Tuesday, July 27, 2010

A Daniel Kehlmann Primer (Measuring the World, Ruhm, usw.)

I discovered German/Austrian writer Daniel Kehlmann's books in an interview with him in a German magazine a few years ago. He sounded intelligent, and he was getting a lot of praise. Luckily for me, his book Die Vermessung der Welt had just been translated into English and published as Measuring the World. I read it immediately, and I found the praise for him was justified.

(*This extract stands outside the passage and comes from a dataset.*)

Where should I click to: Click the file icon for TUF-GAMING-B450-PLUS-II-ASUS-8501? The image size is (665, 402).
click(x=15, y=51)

If you don't know the book yet, I strongly recommend it. When I tell people it concerns two towering figures of the Enlightenment – Carl Friedrich Gauss and Alexander von Humboldt – who embark on a global quest to literally measure the world, I realize it sounds either fanciful or dull. Two scientists measuring distances and quantifying the planet? But it's a beautifully, and cleanly, written book that is funny, smart, and never dull.

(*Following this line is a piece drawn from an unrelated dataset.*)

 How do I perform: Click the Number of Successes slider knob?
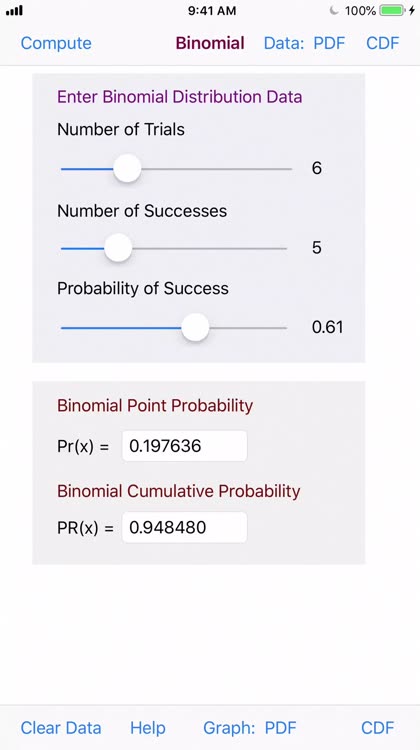click(118, 248)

The only other book so far released in English by the 35-year-old Kehlmann is Me and Kaminski, which is even funnier. It concerns an unbelievably conceited journalist trying to interview a quirky artist. Again, that brief description does this short novel a great disservice.

Basically, if you have a brain and want to read a first-rate talent (not to mention if you want to read someone who's not just regurgitating the same themes and self-absorption of young American novelists), then I suggest you give Kehlmann's books a try.

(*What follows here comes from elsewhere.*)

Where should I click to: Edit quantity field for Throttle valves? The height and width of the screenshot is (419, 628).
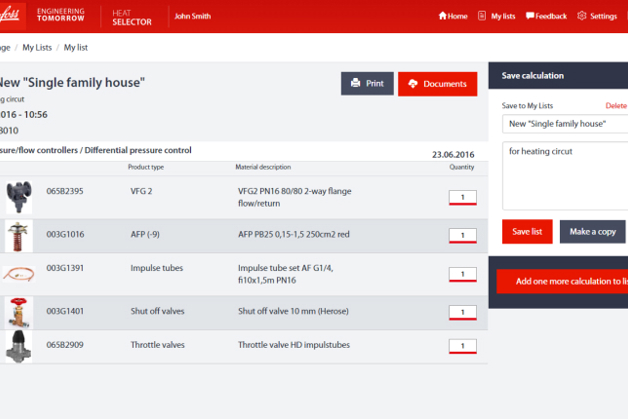(x=462, y=347)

I am currently reading the German edition of his still-untranslated first novel, Beerholm's Vorstellung. But I am eagerly awaiting the release of the third translated book this September, Fame (original title, Ruhm). In this video below, Kehlmann talks about Ruhm (sorry, it's in German).



What? You don't read or speak German? Sigh. Well, here's a video that looks like it's a commercial for the translated edition of Kehlmann's recent blockbuster Vermessing Der Welt. The video has text in Chinese (I think). You've simply got to know either German or Chinese to get along in this world. You knew that, right?


It is no surprise to me that his books are being translated around the world. His works are huge bestsellers in Germany, and I hope they enjoy similar success elsewhere. First, because he is such a good writer. Second, because he deals with issues that are of critical importance; he actually makes the Western Enlightenment something that people can see and experience. Perhaps that's possible because he was a philosophy and literature student; but having that knowledge means nothing if you can't make the words say what you want, the way you want.